##### Provided text

When you are trying to impress people with words, the more you say, the more common you appear, and the less in control. Even if you are saying something banal, it will seem original if you make it vague, open-ended, and sphinxlike. Powerful people impress and intimidate by saying less. The more you say, the more likely you are to say something foolish.

During the reading of this law we came across the word taciturnity, which means “habitual silence, or reserve in speaking” or “the keeping of one’s thoughts and emotions to oneself“. The word is a noun so don’t use it incorrectly.

And article titled Speak More Powerfully By Saying Less states, “If brevity is the soul of wit, taciturnity is the backbone of conversational power.”

This word reminds me of:

  • a poem (see below)
  • which reminds me of my grandmother
  • which reminds me of story telling
  • which reminds me of Garrison Keillor
  • which reminds me of the-art-of-the-pause
  • which is tangentially related to the word taciturnity

Poem: A Wise Old Owl, Mother Goose Rhymes (1700s)

A wise old owl
lived in an oak;

the more he saw
the less he spoke;

the less he spoke
the more he heard.

Why can’t we all be
like that wise old bird.

Today’s word-of-the-day (WOTD) is brought to you by my Mom, who recently trumped me by using it in a sentence, which caused me to say, “Circuitous?  Is that a medical term?”

The word circuitous means, as per my Mom’s definition, “round about indirect route“.  It is an adjective (my type of word and regular celebrity here on the WOTD list).  It means “having a circular or winding course” or another meaning of “not being forthright or direct in language or action“.  I like the second definition better than the first.  It has more of an adventure theme and makes me think of a sinister villain.

This word reminds me of:

  • My Mom and Chipmonkey, who reminds me that I like to be the one pop-ing big words
  • which reminds me of Packetshard, who has a large vocabulary
  • which reminds me of The Economist, which is a great source of news
  • which reminds me of money and world affairs
  • which reminds me of how the war in Iraq is the only thing covered by the news
  • which reminds me of American Dreamz, the movie we saw last night.

It seems every WOTD is an adjective — I really love them but would be happy to include other parts of speech if someone suggested one.

##########

Print the part of the word-of-the-day text from "During the reading" up to and including "use it incorrectly.", with no changes.

##### Input data

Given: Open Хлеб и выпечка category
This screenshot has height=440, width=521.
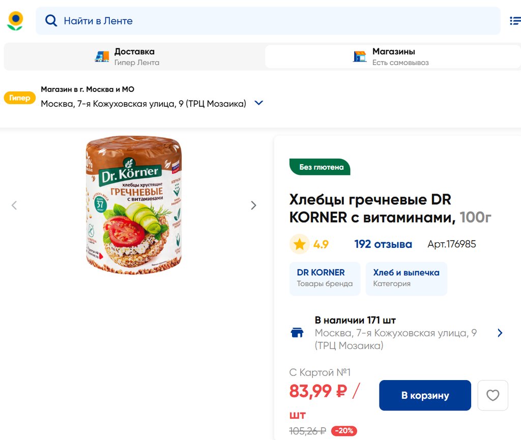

##########

▶ **Answer to this exercise**:
During the reading of this law we came across the word taciturnity, which means “habitual silence, or reserve in speaking” or “the keeping of one’s thoughts and emotions to oneself“. The word is a noun so don’t use it incorrectly.